The worst are nationally networked pcs and printers where you can accidentally send a confidential document to a printer in the Exeter office or vice versa!
SuperAPJ
27-09-2013
Originally Posted by heavy_rotation:
“The place I go to for the Work Programme wants me to go in once a week to do a jobsearch! ”
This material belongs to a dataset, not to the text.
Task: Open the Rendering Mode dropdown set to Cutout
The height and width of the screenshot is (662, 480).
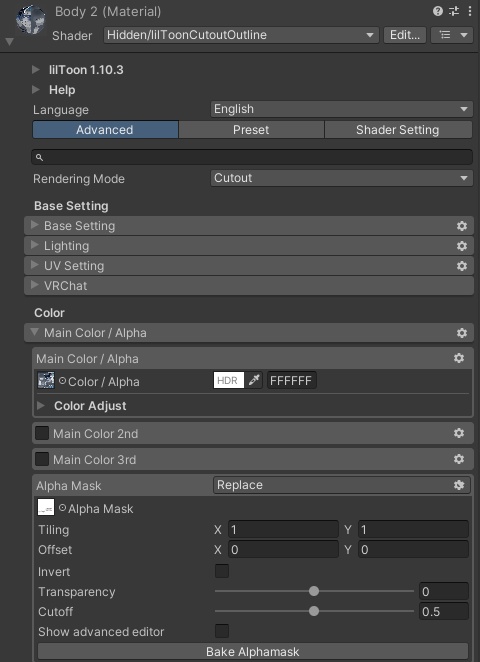Action: (x=341, y=178)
It just isn't enough for them that you tell them you're looking for jobs and even show them evidence, they insist on witnessing it with their own eyes.
bob up and down
27-09-2013
Originally Posted by shmisk:
“"Ripen at home " fruit

Stay in fruit bowl rock hard then overnight become over ripe
They must have like a ten minute window of ripeness

I'm looking at you nectarines and pears”

So true, one minute they could smash a window next minute they are puree!
Barneygumble84
27-09-2013
Originally Posted by EStaffs90:
“The printer at work - for some reason, it was able to handle a picture-heavy page, but a text-only document was too much for its memory to handle. So I had to send it to myself, walk to a colleague in another office and ask if I could log them out, log myself in (which, due to their computer's speed, took five minutes), print it and then log myself back out.”

You'll enjoy this then!
cinnamon girl
27-09-2013
Originally Posted by Patti:
“I'd reply with this website. Hate folk who constantly talk about Christmas, it's still September ffs!”

Me too. Do they have nothing else going on in their lives?